═════ RECORDS

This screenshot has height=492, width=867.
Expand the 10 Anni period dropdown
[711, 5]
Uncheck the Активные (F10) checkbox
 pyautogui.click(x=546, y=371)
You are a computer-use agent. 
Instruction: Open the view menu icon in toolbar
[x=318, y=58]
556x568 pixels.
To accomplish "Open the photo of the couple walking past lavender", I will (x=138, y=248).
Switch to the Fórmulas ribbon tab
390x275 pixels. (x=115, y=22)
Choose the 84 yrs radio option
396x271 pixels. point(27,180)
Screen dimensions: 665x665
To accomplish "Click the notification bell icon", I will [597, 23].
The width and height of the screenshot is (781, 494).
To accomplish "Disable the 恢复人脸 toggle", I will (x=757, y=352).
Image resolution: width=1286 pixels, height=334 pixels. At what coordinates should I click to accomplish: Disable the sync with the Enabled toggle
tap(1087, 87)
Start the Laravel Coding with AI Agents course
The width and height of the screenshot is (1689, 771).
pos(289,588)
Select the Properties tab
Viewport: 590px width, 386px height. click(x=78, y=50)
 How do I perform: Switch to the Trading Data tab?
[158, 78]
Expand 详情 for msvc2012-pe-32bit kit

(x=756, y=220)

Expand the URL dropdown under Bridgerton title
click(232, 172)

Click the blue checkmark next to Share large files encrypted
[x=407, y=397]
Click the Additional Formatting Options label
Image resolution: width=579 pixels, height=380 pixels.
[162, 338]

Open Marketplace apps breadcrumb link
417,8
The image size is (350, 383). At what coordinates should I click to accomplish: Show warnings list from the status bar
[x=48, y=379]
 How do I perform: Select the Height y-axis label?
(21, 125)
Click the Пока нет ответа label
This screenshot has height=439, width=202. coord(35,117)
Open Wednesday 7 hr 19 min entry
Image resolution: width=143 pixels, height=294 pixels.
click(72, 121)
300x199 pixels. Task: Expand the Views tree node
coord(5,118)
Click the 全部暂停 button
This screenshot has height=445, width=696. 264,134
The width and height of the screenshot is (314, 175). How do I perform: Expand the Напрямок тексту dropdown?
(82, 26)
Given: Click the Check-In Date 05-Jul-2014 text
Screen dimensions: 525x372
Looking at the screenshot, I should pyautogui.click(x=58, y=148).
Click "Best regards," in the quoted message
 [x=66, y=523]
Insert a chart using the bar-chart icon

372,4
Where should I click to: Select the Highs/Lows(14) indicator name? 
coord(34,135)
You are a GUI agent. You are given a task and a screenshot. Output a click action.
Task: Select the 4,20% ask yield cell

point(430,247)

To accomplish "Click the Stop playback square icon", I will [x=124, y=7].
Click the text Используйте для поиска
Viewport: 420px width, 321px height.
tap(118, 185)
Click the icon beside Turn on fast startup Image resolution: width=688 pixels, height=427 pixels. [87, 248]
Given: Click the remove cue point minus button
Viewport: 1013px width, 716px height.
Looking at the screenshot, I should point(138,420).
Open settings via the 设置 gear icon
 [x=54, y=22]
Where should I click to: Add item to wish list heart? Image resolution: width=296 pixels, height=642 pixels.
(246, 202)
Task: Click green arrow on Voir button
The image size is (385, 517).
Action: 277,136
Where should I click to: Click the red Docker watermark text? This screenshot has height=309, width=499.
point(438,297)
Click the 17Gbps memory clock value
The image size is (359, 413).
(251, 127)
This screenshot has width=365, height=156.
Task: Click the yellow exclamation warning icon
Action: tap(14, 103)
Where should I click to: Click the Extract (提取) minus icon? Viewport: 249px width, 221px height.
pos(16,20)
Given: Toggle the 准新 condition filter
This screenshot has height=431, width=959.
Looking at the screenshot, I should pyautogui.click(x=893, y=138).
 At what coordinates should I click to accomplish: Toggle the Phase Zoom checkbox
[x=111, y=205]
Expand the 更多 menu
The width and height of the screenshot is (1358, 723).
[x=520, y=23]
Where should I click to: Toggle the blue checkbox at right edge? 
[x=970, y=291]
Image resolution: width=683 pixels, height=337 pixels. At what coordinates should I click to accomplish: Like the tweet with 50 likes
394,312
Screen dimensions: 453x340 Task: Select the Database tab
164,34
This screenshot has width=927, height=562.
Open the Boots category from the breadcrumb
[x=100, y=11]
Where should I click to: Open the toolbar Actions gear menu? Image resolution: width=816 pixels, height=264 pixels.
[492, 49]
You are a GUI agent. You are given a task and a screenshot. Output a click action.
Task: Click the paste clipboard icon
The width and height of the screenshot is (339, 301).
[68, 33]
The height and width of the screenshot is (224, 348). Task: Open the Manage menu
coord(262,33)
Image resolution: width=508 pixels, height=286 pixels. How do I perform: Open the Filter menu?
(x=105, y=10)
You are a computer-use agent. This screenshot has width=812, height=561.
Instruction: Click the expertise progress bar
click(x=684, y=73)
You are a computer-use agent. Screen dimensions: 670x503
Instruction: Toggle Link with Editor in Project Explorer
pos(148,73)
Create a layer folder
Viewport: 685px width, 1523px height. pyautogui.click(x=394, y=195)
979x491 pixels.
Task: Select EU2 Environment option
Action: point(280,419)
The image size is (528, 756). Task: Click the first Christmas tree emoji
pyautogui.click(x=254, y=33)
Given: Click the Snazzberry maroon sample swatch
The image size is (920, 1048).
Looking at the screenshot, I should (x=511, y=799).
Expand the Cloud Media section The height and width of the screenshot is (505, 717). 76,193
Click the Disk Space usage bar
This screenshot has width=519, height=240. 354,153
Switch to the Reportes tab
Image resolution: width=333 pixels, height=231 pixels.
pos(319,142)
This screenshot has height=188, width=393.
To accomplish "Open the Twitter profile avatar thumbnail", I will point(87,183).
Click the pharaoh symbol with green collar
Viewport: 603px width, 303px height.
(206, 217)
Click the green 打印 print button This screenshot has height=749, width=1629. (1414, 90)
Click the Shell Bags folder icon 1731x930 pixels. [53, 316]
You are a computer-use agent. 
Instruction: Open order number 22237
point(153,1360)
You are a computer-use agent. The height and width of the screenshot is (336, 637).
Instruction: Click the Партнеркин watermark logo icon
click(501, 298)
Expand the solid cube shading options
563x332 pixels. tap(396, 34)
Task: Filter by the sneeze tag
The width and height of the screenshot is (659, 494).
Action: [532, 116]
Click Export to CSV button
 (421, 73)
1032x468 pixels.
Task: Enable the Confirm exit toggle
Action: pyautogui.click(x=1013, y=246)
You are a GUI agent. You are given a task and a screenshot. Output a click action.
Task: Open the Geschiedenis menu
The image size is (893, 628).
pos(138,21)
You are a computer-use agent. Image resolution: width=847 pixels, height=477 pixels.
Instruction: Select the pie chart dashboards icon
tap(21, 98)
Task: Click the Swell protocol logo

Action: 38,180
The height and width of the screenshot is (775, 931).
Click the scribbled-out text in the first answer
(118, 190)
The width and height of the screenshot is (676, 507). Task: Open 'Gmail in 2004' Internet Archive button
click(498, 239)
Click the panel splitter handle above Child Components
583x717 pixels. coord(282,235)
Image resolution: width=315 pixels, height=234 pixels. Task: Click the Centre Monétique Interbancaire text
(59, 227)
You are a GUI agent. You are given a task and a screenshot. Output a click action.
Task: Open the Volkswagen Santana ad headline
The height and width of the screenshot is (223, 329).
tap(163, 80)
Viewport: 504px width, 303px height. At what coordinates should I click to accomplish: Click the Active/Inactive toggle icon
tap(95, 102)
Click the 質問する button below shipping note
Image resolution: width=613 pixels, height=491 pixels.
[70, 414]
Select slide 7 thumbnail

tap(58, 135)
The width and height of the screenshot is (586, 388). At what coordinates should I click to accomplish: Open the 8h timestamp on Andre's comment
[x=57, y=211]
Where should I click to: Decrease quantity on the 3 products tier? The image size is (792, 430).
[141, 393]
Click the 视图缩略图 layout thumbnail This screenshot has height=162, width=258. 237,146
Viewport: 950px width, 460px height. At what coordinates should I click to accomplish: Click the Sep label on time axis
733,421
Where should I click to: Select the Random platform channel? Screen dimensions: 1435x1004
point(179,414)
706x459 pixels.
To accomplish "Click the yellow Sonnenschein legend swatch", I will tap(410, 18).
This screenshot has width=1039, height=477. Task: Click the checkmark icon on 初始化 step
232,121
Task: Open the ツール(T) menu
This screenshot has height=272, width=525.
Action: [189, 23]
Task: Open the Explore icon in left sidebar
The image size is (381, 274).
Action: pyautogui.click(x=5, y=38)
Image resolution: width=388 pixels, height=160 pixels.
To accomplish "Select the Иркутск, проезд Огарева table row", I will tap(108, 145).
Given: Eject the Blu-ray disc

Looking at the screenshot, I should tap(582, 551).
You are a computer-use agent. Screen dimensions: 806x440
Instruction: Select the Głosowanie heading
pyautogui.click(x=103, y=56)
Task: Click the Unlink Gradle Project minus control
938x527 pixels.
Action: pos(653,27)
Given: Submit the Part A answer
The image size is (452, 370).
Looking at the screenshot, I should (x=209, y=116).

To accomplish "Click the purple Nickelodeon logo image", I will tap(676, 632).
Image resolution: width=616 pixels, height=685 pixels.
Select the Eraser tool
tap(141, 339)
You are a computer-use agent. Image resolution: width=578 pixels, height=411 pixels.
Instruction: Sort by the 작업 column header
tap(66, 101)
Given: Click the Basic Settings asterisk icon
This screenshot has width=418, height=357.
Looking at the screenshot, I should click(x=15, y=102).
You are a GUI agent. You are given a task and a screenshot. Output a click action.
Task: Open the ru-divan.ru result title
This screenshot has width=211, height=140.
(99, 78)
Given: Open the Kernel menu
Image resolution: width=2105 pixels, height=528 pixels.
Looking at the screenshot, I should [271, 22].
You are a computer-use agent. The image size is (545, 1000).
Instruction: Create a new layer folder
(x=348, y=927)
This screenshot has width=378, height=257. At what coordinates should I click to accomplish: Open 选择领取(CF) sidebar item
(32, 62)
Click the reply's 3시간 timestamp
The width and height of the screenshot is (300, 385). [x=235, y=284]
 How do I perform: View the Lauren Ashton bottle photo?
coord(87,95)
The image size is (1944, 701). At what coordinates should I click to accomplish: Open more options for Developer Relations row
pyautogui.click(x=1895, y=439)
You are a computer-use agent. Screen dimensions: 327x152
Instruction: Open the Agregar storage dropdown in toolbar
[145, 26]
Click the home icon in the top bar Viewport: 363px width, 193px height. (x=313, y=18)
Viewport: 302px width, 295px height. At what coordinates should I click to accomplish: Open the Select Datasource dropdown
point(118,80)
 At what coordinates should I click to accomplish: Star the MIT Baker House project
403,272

══════════

WHAT IS EXPECTED: Look through the records and gather each line with the word "swatch".

REPLY:
Given: Click the Snazzberry maroon sample swatch
To accomplish "Click the yellow Sonnenschein legend swatch", I will tap(410, 18).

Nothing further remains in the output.